New Chemical Signals From The Middle Of Our Galaxy Are A Good Sign For Alien Life
LifeScience2 min read


Hubble image of a molecular cloud.

Aliens! The recent discovery of molecular compounds integral to life on Earth in dusty clouds located deep in interstellar space is an encouraging sign that aliens could exist out in the universe.

All amino acids, the molecules that make up proteins in human cells, muscles, and other tissues, contain a type of organic compound called iso-propyl cyanide, which consists of carbon, nitrogen, and hydrogen atoms. I-propyl is an essential building block of these essential molecules. Without i-propyl cyanide, there would be no amino acids and no life on Earth as we know it.

Since amino acids were first discovered in meteorites in the early '70s, it's been clear that life on Earth got a little help from space. Just how much, however, remains unclear.


© MPIfR/A. Weiß (background image), University of Cologne/M. Koerber (molecular models), MPIfR/A. Belloche (montage).

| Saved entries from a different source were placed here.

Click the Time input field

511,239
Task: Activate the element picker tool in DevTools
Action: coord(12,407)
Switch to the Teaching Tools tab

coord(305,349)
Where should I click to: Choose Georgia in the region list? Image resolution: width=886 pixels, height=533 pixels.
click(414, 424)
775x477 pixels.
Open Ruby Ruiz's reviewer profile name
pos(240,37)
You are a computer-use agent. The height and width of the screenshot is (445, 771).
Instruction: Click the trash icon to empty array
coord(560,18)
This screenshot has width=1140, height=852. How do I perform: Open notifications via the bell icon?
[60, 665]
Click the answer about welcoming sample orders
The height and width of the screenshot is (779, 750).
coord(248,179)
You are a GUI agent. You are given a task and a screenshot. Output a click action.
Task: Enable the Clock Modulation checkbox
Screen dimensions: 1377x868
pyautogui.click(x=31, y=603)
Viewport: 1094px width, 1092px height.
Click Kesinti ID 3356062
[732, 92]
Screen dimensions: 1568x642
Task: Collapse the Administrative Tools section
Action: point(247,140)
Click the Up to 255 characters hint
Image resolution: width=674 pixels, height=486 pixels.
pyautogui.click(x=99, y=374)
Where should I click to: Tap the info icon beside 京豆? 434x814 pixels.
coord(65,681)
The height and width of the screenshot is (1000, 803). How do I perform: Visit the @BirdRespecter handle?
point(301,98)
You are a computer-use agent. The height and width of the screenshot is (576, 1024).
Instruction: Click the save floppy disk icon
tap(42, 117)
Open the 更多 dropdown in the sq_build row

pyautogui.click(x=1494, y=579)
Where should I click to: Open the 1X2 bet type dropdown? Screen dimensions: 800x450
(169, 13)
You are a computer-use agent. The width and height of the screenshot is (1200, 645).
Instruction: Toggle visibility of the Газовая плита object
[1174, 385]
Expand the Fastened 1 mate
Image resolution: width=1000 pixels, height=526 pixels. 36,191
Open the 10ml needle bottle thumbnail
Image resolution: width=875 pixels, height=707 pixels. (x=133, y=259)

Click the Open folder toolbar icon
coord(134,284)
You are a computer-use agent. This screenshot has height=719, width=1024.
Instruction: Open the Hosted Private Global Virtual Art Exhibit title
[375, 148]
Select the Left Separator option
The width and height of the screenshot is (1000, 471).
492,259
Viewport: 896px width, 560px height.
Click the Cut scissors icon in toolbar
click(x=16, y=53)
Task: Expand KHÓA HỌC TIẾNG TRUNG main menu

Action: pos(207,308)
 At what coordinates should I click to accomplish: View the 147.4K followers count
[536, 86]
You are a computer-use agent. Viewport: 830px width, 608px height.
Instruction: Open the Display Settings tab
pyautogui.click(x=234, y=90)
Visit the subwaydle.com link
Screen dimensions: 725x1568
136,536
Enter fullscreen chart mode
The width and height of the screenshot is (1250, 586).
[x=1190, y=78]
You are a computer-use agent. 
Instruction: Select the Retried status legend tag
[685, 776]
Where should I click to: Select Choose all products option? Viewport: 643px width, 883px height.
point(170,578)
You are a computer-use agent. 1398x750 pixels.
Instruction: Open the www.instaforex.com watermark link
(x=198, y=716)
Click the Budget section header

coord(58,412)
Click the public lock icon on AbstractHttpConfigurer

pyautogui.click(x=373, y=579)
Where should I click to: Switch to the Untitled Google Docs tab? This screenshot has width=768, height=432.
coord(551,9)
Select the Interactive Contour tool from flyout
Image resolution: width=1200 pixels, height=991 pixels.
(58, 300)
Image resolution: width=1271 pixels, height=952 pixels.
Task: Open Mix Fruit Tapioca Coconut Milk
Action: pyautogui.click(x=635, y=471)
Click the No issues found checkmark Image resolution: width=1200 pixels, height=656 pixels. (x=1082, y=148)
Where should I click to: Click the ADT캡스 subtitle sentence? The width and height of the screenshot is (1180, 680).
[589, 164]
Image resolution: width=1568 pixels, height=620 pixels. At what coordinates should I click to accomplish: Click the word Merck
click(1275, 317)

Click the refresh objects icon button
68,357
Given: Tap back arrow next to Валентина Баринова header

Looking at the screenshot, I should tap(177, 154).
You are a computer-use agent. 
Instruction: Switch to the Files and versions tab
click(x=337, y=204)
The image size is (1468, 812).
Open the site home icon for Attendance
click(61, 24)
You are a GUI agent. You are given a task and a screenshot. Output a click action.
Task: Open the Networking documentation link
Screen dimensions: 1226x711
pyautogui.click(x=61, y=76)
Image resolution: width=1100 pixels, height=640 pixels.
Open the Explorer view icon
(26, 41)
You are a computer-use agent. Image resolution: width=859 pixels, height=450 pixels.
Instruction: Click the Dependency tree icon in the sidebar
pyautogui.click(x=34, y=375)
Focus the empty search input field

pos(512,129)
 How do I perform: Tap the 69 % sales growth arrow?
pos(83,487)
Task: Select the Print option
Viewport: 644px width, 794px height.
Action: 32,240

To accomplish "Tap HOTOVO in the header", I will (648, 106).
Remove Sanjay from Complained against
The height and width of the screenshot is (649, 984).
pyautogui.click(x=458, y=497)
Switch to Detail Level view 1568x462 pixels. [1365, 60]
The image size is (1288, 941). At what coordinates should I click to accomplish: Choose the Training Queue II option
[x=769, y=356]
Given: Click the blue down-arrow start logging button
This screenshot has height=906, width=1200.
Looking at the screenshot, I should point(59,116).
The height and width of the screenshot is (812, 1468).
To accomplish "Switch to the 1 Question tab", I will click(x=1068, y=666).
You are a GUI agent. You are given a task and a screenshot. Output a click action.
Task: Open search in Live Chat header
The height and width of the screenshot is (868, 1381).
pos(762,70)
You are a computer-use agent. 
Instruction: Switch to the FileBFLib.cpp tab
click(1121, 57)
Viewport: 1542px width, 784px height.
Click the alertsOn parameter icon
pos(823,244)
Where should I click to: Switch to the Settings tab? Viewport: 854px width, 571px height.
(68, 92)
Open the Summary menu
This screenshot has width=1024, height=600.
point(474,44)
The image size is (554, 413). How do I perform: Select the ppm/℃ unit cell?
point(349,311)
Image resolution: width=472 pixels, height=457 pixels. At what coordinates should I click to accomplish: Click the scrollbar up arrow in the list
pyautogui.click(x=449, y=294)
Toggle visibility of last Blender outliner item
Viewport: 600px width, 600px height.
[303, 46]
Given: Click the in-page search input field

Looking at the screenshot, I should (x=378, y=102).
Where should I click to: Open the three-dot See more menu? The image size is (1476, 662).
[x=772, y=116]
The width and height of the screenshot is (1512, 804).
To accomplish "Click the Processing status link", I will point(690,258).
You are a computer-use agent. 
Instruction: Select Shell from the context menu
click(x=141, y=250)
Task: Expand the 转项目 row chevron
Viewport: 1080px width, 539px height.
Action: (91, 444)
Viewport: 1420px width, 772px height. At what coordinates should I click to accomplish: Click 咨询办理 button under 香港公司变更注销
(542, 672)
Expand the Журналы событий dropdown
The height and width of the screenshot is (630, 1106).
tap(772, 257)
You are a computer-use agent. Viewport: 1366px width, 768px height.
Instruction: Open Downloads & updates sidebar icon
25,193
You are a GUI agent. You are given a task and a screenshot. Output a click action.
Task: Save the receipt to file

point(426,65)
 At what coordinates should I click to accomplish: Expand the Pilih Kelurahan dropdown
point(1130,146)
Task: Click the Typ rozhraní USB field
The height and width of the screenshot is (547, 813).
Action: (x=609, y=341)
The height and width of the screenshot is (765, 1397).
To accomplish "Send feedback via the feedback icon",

The organic molecule iso-propyl cyanide with a branched carbon backbone (i-C3H7CN, left) as well as its straight-chain isomer normal-propyl cyanide (n-C3H7CN, right) were both detected with the Atacama Large Millimeter/submillimeter Array in the star-forming region Sgr B2.

Now, scientists have taken one step further and discovered where i-propyl cyanide likely originates in our very own galaxy - the Milky Way.

Located 27,000 light years from Earth toward the center of our galaxy is one of the largest molecular clouds in the Milky Way, called Sagittarius B2. Molecular clouds are compact regions of dust that create the right environments for star formation, and therefore are also called stellar nurseries. And it's in Sagittarius B2, that a team of scientists recently discovered large amounts of i-propyl cyanide molecules.

Isopropyl cyanide is the most complex organic compound yet to be discovered in deep, interstellar space and the results are compelling for the possibility of life like ours in other neighboring solar systems within the Milky Way.

"Understanding the production of organic material at the early stages of star formation is critical to piecing together the gradual progression from simple molecules to potentially life-bearing chemistry," said Arnaud Belloche in a Cornell University press release.

Belloche is the lead author of the paper documenting the scientists' results. The paper was published in the journal Science on September 26.

To deconstruct the molecular make-up of Sagittarius B2, the scientists used the powerful array of radio telescopes in Chile called the Atacama Large Millimeter/submillimeter Array (ALMA). With a price tag of $1.4 billion, ALMA is the most expensive ground-based telescope currently under construction.

Using the sensitive antennas of ALMA's radio telescopes, the scientists searched for the unique finger print of different molecules at certain radio wavelengths, which are longer than light waves in the visible regime and therefore cannot be seen with the naked eye. The scientists used 20 of ALMA's 66 antennae for their study.

Signs of potentially abundant life in other parts of the galaxy sounds like a good thing, but for one futurist it's not. Abundant microbial life is a bad sign that we will never become an interstellar civilization - since these aliens would have had plenty of time to developed advanced space travel technologies, but we haven't heard one peep from them.